EXERCISE DETAILS =>
Reproduce the rows below with every "coordinates" changed to "pixel position", leaving all other text untouched and omitting the pictures.

──────── RECORDS SHOWN

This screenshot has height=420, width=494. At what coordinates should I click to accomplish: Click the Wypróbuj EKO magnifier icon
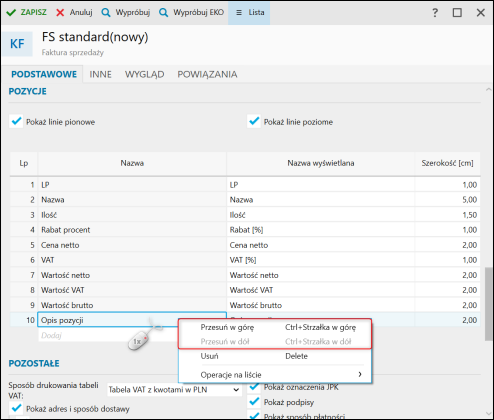coord(163,13)
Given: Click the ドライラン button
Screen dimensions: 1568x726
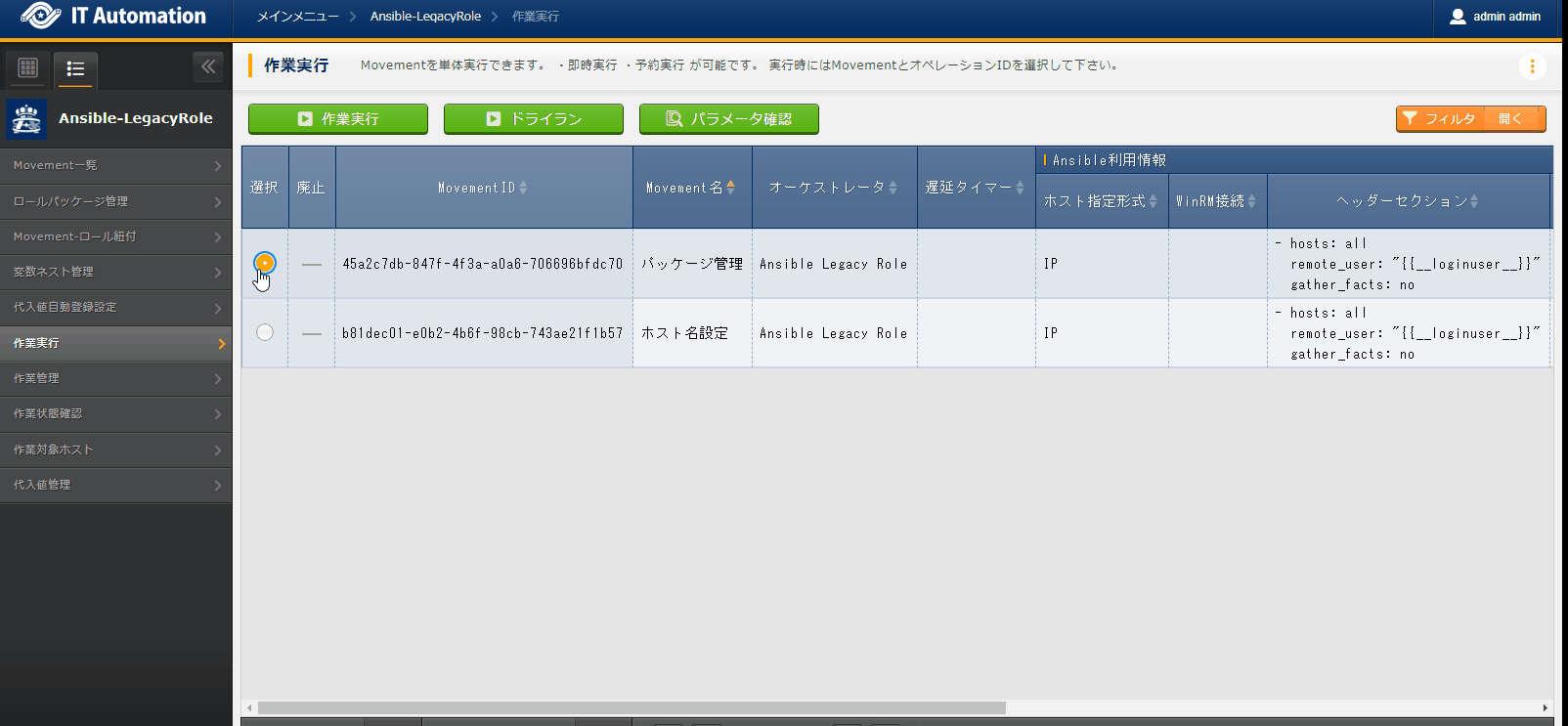Looking at the screenshot, I should [x=534, y=119].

────────────────

SOLUTION =>
This screenshot has height=420, width=494. At what pixel position should I click to accomplish: Click the Wypróbuj EKO magnifier icon
coord(163,13)
Given: Click the ドライラン button
Screen dimensions: 1568x726
Looking at the screenshot, I should [x=534, y=119].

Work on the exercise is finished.